Since ground cover plants grow in close competition for nutrients, they should be fertilized regularly to maintain good leaf color, yet moderate growth. Overfertilization results in excessive growth that requires more work to maintain and keep presentable. Fertilize established ground cover planting at least once each year in late winter or early spring. A second application in early fall may be needed to maintain good color and growth, though the resultant lush growth is more susceptible to frost damage.

Nitrogen is usually the key element which must be supplied. The percent by weight of nitrogen in a fertilizer is indicated by the first number in the analysis, such as 20-10-5, 16-20-0, etc. This information is printed somewhere on the fertilizer bag. A typical fertilizer recommendation for mature ground covers is two pounds of ammonium sulfate (21-0-0) or other garden fertilizer of similar nitrogen content per 100 square feet. Apply the fertilizer uniformly when the foliage is dry. Then water thoroughly to wash off any fertilizer particles lodged in the plant foliage and to move the nutrients into the plant root zone.

Pruning and Deadheading

Ground covers are generally more attractive if pruned back each year in late winter or early spring. Wait till danger of frost is over before cutting back tender species. The appearance of the planting will usually serve as a guide for scheduling pruning work. To encourage a ground cover bed to recover quickly fertilize and irrigate after pruning is done.

Rapid-growing types may need trimming two or three times during the growing season. The need for artificially shearing a planting can be an indication of the wrong plant in the wrong place! If a plant continues to over-run a sidewalk area, remove it and allow more space for neighboring plants, rather than repeatedly edging the offending plant.
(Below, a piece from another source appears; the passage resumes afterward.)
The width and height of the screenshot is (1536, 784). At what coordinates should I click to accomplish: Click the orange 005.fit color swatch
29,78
Flowering species will continue to bloom if the spent flowers or seed pods are removed. This procedure is called deadheading. In other cases, the flowers or fruits could attract wildlife that may invade the bed. Although this deadheading chore can be difficult and time-consuming, ground cover growth and vigor will be improved.
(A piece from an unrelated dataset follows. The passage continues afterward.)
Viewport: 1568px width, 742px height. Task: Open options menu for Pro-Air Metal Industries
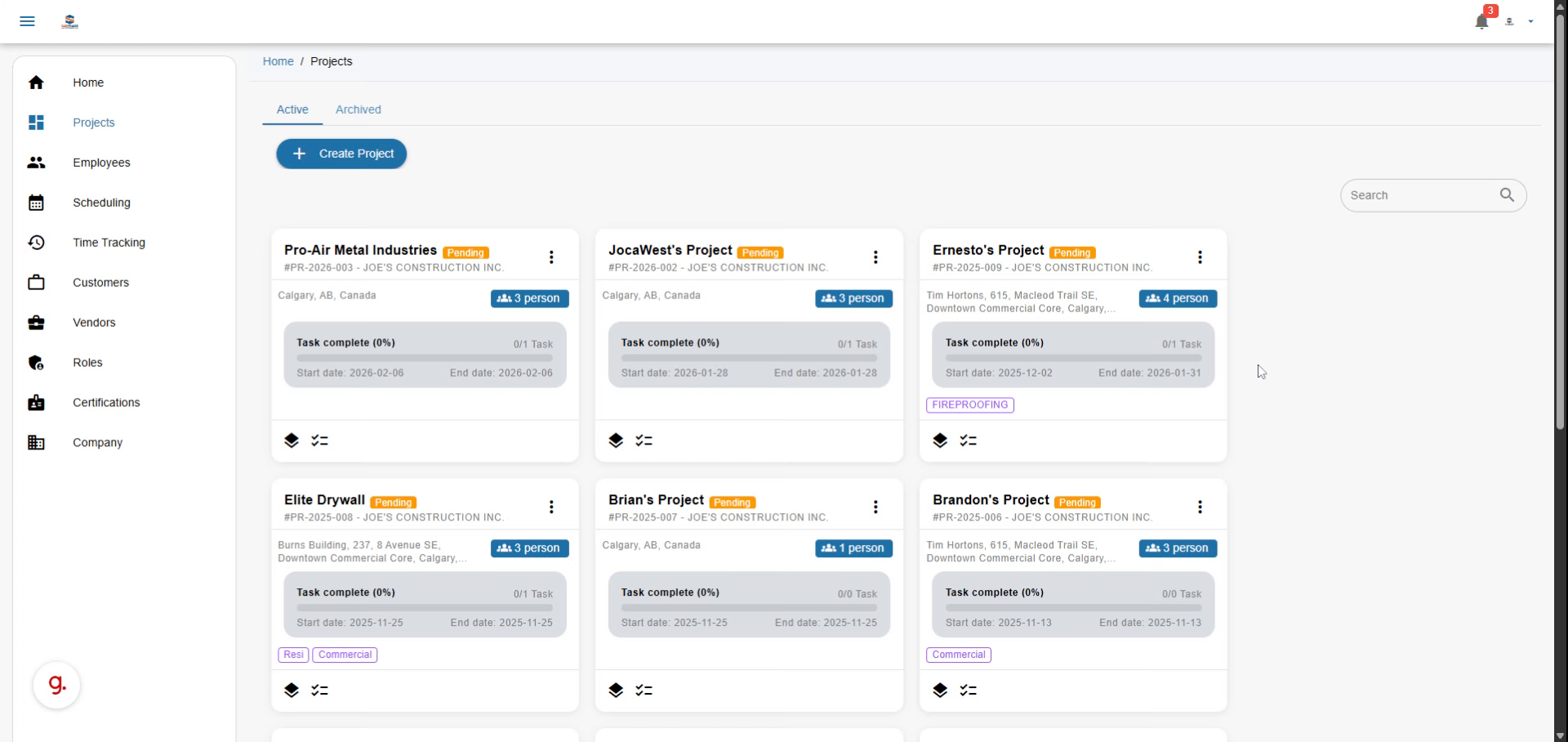pos(551,257)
Explanation of cultural requirements used in the ground cover tables:

 

Water

Heavyn- Plants thrive in or adjoining lawn conditions which infers that upper root zone is kept moderately moist at all times.

Mediumn- Plants thrive with deep irrigations spaced 7-14 days apart depending on season and type. Surface layer of soil may dry out but adequate moisture levels are always maintained in deeper root zones.
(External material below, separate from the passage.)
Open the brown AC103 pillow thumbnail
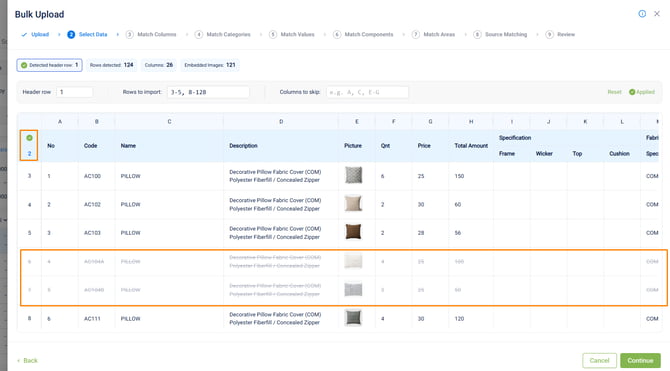Screen dimensions: 670x371 tap(353, 232)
Light- Plants tolerate long dry periods but must be watered deeply on an occasional basis to grow or develop. This group includes most of the true desert trees and shrubs. Poor drainage often causes problems for these plants.

 

Exposure

Shade- Area receives no direct sunlight such as under a roof or dense tree canopy. There is a range between deep shade such as under a solid roof and open shade - for example the situation found on the shadow side of a tall building where the sun never penetrates and yet there is open sky above.

Partial shaden- Situation under trees where there is a dappled sun and shade light pattern or a situation where there are a few hours of sunlight early or late in the day. Late afternoon sun is more intense and is usually accompanied by a heat build-up. Plant requiring part shade often do not thrive in such a situation.

Full sun- Area receives direct unobstructed sunlight for more than a half of a day. There is a range between direct sun and reflected sun where planting areas close to walls facing south or west are much hotter. These situations may limit the use of certain plants which are sensitive to reflected heat.

 

Plant climate (hardiness) zones

In the following plant descriptions, three climate zones are used to give some idea of species adaptation based on cold hardiness. Communities in each zone might vary slightly from one another. Plants considered marginal for the zone seldom survive in the cooler sites except in very protected locations. Within the zone, those communities with milder climates allow the marginal plants to be grown with reasonable success. Remember too, that these climate zones grade into one another near their boundaries, with a corresponding effect on plant-performance.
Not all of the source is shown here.